● PAGE
┄┄┄┄┄┄┄┄┄┄┄┄┄┄┄┄┄┄┄┄
Cloud Monitoring


  • Cloud Monitoring helps understand and visualize the performance and health of AWS resources.
  • The main AWS service for monitoring is Amazon CloudWatch.

CloudWatch Metrics

Definition

  • Metrics: Variables that represent the performance of AWS resources over time.
  • Examples:
    • CPUUtilization (for EC2)
    • NetworkIn and NetworkOut
    • Billing (total AWS spending)

Key Points

  • Metrics are timestamped data points collected periodically.
  • You can visualize metrics in CloudWatch Dashboards.
  • Billing Metric:
    • Available only in us-east-1 region.
    • Represents total AWS spending for the entire account.
    • Resets monthly.

Common Metrics by Service

ServiceCommon MetricsNotes
EC2CPUUtilization, StatusCheck, NetworkIn/OutRAM metrics are not available
EBSDiskReadOps, DiskWriteOpsMeasures disk I/O
S3BucketSizeBytes, NumberOfObjects, AllRequestsTracks storage and request activity
BillingEstimatedChargesAccount-wide billing data (us-east-1)
Service LimitsAPI usageHelps monitor resource limits
Custom MetricsUser-definedPush your own metrics if needed

Metric Frequency

  • Standard Monitoring: every 5 minutes (default, free).
  • Detailed Monitoring: every 1 minute (paid).

CloudWatch Alarms

  • Alarms trigger actions based on metric thresholds.
  • Example: When CPU utilization > 90%, send an alert.

Alarm Actions

  1. Auto Scaling Actions – increase/decrease EC2 instance count automatically.
  2. EC2 Actions – stop, terminate, reboot, or recover instances.
  3. SNS Notifications – send alerts via email, SMS, or other channels.

Billing Alarms

  • Set alarms on the Billing metric to get notified when estimated charges exceed a certain amount (e.g., $10 or $20).

Alarm States

StateMeaning
OKMetric within normal range
INSUFFICIENT_DATANot enough data points
ALARMThreshold breached (bad condition)

Evaluation Options

  • You can configure:
    • Statistic type (average, min, max, percentage)
    • Evaluation period (e.g., 5 minutes, 1 hour)

Summary

  • CloudWatch Metrics track performance data.
  • CloudWatch Alarms automate responses or notifications when thresholds are crossed.
  • Billing Metrics and Alarms help control costs.
  • Custom Metrics allow monitoring of user-defined data.

Amazon CloudWatch Logs


Purpose

  • CloudWatch Logs is used to collect, monitor, store, and analyze log files from various AWS services and on-premises systems.
  • Enables real-time monitoring and troubleshooting of applications and infrastructure.

What Are Log Files?
┄┄┄┄┄┄┄┄┄┄┄┄┄┄┄┄┄┄┄┄
● AVAILABLE DATA
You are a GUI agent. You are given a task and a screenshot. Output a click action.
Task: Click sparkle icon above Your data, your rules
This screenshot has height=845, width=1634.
┄┄┄┄┄┄┄┄┄┄┄┄┄┄┄┄┄┄┄┄
● GIVEN TASK
Decide whether each statement agrees with the cloud monitoring text. Answer yes or no, and quote the words from the text that decide it. (a) Detailed Monitoring collects metrics every minute at no charge. (b) The Billing metric is available only in the us-east-1 region. (c) SNS Notifications can deliver alerts by SMS. The data above is not needed for any of the work here.

● WRITTEN REPLY
(a) No: "Detailed Monitoring: every 1 minute (paid)."
(b) Yes: "Available only in us-east-1 region."
(c) Yes: "SNS Notifications – send alerts via email, SMS, or other channels."